Below are some records. Pull every line that contains the word "computer".

--- RECORD EXCERPTS Enclosed Below ---

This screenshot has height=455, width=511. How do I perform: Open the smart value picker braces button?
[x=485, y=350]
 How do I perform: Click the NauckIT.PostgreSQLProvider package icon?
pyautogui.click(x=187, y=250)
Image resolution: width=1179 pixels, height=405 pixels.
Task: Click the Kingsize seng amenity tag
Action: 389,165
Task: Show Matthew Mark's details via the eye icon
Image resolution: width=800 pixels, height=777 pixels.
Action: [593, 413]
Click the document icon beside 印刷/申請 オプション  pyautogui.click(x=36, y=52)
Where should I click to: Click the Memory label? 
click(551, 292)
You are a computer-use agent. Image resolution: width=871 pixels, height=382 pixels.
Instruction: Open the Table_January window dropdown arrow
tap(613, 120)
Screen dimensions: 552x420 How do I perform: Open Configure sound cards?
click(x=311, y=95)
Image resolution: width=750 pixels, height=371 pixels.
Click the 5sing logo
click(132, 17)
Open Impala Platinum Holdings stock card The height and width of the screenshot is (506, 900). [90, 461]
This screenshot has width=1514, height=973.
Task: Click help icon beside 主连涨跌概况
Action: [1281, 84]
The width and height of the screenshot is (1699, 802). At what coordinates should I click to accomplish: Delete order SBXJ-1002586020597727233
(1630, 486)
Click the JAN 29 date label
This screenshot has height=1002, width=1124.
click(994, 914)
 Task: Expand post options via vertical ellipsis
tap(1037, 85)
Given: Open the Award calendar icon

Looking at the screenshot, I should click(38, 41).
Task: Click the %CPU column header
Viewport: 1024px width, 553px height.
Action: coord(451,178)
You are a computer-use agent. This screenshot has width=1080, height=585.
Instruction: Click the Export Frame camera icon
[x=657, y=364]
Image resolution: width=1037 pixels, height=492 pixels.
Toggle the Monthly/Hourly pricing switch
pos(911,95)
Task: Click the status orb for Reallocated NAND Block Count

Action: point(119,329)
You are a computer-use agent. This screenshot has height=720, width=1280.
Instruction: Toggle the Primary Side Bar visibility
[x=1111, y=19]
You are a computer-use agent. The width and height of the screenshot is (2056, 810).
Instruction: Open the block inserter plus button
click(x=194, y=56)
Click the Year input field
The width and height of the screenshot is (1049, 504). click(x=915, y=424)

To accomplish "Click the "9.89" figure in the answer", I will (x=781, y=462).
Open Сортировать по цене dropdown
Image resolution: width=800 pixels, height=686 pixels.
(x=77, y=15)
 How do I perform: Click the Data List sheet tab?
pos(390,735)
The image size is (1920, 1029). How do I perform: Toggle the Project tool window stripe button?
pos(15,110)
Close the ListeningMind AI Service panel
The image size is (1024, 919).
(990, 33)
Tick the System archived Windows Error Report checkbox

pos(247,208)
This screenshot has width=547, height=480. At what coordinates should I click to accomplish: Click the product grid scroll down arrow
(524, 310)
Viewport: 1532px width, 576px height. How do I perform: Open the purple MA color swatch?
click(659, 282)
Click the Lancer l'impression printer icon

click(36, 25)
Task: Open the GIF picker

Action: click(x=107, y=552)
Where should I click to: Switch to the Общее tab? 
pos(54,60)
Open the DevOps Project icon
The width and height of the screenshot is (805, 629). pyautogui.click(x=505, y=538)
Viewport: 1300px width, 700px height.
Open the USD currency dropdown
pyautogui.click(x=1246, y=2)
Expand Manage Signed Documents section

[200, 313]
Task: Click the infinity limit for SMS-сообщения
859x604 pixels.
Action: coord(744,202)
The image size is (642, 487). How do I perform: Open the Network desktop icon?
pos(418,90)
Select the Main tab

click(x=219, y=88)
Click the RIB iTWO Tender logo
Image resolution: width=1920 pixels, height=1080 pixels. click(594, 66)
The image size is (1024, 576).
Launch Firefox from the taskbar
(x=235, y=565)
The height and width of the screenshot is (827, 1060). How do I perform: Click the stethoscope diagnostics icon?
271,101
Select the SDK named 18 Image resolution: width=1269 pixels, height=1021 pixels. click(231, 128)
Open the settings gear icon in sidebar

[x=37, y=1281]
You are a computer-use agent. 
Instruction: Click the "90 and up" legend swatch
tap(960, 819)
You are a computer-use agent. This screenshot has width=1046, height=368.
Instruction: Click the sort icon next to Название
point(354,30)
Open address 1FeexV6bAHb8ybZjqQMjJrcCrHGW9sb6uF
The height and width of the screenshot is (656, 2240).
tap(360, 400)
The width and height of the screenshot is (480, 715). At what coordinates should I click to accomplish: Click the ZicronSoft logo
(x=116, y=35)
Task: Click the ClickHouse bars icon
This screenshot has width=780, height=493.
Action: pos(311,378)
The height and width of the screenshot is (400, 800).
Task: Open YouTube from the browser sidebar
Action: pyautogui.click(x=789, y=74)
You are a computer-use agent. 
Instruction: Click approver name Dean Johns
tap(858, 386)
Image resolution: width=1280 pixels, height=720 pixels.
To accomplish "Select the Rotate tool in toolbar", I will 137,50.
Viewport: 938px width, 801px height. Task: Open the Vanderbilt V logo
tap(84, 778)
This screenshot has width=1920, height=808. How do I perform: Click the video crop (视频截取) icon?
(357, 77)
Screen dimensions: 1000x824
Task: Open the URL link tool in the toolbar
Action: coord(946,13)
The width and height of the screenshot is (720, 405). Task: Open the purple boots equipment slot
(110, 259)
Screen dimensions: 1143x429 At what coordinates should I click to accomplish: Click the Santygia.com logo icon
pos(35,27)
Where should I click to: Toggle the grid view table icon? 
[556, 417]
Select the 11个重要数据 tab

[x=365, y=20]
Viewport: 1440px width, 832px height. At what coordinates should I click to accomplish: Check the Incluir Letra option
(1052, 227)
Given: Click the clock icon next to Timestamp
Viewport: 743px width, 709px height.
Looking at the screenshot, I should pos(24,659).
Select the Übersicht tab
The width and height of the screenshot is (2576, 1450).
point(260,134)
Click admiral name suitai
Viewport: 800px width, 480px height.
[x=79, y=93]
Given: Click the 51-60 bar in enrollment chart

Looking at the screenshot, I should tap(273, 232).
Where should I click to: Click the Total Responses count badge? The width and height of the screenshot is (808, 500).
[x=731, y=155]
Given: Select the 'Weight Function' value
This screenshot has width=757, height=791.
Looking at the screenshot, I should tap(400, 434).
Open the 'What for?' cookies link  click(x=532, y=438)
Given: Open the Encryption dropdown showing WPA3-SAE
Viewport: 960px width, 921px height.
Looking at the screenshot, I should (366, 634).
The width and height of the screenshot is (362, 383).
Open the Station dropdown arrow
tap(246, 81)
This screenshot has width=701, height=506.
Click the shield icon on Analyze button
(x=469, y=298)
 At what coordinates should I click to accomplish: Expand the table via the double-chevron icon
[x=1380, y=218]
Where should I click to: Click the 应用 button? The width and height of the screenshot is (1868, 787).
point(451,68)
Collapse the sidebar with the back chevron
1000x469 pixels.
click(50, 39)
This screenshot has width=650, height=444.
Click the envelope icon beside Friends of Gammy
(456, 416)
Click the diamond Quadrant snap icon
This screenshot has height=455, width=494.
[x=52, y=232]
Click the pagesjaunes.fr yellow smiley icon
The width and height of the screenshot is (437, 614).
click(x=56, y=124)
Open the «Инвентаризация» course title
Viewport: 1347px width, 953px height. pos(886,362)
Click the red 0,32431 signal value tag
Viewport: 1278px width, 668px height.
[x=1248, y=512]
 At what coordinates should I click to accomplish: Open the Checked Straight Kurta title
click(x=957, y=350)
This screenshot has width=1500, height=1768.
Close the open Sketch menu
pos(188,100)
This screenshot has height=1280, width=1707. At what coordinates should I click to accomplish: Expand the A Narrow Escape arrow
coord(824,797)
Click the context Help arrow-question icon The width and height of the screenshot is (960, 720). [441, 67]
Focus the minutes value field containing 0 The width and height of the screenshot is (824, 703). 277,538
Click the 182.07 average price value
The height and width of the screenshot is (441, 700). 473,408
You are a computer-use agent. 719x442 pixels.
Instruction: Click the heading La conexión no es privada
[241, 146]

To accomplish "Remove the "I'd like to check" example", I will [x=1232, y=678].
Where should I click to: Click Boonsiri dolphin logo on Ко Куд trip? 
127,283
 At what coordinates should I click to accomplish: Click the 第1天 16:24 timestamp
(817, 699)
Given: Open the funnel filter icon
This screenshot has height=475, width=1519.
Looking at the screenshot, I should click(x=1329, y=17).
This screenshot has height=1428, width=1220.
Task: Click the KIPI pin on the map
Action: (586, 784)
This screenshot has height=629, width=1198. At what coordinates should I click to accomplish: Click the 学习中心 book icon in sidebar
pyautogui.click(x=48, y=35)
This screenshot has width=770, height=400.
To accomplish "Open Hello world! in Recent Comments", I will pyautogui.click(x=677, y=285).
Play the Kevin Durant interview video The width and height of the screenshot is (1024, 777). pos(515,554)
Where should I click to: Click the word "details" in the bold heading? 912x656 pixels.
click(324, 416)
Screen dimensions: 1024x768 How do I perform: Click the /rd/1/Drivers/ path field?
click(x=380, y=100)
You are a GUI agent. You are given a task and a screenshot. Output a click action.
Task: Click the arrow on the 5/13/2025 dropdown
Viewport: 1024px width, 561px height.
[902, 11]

--- End of Enclosed RECORD EXCERPTS ---

* SOLUTION FOR THIS TASK
You are a computer-use agent. Image resolution: width=871 pixels, height=382 pixels.
You are a computer-use agent. This screenshot has width=1080, height=585.
You are a computer-use agent. This screenshot has height=720, width=1280.
You are a computer-use agent. The width and height of the screenshot is (2056, 810).
You are a computer-use agent. 
You are a computer-use agent. This screenshot has width=1046, height=368.
You are a computer-use agent. 
You are a computer-use agent. 719x442 pixels.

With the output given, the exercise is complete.